Le Genetic Information Nondiscrimination Act entre en vigueur ce samedi aux Etats-Unis. Plus question pour les entreprises d'exiger de leur salariés ou clients des prélèvements sanguins ou ADN, ou même de poser des questions sur les antécédents familiaux. Décryptage.
"Une immense victoire pour tous les Américains qui ne sont pas nés avec des gènes parfaites, c'est-à-dire nous tous" : c'est dans ces termes triomphants que la représentante démocrate de New York, Louise Slaughter, salue l'entrée en vigueur, ce samedi, du Genetic Information Nondiscrimination Act (GINA). Aprement négociée au Congrès pendant treize ans et finalement signée par le président Bush en 2008, cette loi interdit aux sociétés de plus de quinze salariés de leur demander des informations sur leur profil génétique et de les utiliser pour recruter, licencier, promouvoir ou décider de leur couverture médicale. Sont aussi concernés les assureurs (hors assurance vie), qui collectent régulièrement ce genre de données avant de proposer leurs produits.
Le New York Times considère GINA comme " la loi anti-discrimination la plus importante depuis vingt ans " : "il ne sera plus possible pour une société de ne pas nommer PDG un salarié de 49 ans sous prétexte que son père et son grand père sont morts d'une crise cardiaque à 50".Si 34 Etats et le District de Columbia disposent de lois propres plus ou moins protectrices, "il s'agit de la première législation fédérale en la matière", se réjouit Jeremy Gruber, directeur du National Workrights Institute.

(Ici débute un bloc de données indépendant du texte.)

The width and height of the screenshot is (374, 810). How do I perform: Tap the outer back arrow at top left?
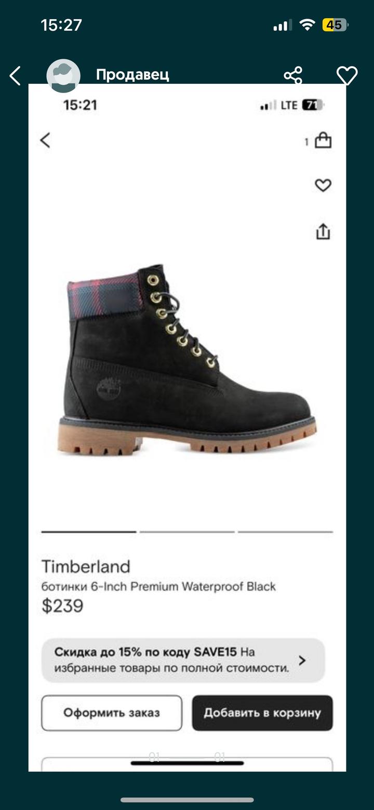click(15, 76)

Cette association de défense des conditions de travail basée à Princeton (New Jersey) a mis une énorme pression sur le Congrès pour qu'il comble le vide juridique actuel en votant une législation restrictive. Car "la principale loi anti-discrimination existante, l'American Disabilities Act, concerne surtout les malades et les handicapés et ne couvre pas les questions génétiques ". L'agence fédérale anti-discrimination, l'Equal Employment Opportunity Commission, se montre donc plutôt timide malgré un procès retentissant, en 2001, contre le Burlington Northern Santa Fe Railroad. L'EEOC avait créé un précédent en obligeant la société de chemins de fer à dédommager 36 employés forcés de se soumettre à des prises de sang et à arrêter ses tests génétiques.
"Toutes les sociétés sont concernées ", prévient la Society for Human Resource Management. Le leader des ressources humaines propose à ses membres de participer, le 21 novembre, à un webcast pour leur expliquer comment se plier à la nouvelle loi. Interdiction, bien sûr, de pratiquer des prises de sang ou des prélèvements ADN sur le personnel, comme l'a encore fait en août l'université d'Akron (Ohio); 10% au moins des sociétés sont coutumières de ces tests, selon l'American Management Association. Mais plus question non plus de faire remplir aux salariés ces questionnaires autrement plus communs sur les antécédents génétiques familiaux- jusqu'à aujourd'hui, les employeurs récompensaient les participants par du temps libre, et les assureurs par des ristournes.
Certains Américains ont payé cher leur honnêteté. Christine Demark, employée d'un petit cabinet de consultants du Michigan, est ainsi devenue le symbole de la lutte anti-discrimination génétique lorsqu'elle a été licenciée, à l'âge de 24 ans et en pleine santé, après avoir indirectement appris à son patron qu'elle se faisait tester pour la maladie de Huntington. Sa mère étant décédée de cette maladie héréditaire qui se traduit par un dérèglement neuronal, l'employeur n'a voulu prendre aucun risque et a cantonné Christine dans des tâches rébarbatives avant de la renvoyer.